#### PROBLEM
Go through the data below and return each line where the string "Switch" occurs.

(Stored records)
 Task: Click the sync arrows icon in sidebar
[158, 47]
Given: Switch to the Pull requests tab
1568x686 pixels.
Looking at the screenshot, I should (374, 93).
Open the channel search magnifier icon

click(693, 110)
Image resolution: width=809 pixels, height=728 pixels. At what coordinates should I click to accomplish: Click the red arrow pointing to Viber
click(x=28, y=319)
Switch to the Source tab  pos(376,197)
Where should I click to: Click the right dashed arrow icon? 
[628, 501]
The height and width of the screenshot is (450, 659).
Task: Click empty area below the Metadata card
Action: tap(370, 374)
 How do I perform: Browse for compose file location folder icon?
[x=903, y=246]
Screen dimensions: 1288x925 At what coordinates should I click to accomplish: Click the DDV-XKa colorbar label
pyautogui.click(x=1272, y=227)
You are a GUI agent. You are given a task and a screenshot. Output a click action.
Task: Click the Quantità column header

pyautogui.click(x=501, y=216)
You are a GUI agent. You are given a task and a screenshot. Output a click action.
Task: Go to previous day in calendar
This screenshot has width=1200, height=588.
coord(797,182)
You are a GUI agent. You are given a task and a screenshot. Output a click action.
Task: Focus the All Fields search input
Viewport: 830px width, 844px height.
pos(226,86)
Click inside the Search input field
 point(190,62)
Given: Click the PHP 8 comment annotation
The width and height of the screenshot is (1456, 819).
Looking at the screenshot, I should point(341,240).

#### TASK ANSWER
Given: Switch to the Pull requests tab
Switch to the Source tab  pos(376,197)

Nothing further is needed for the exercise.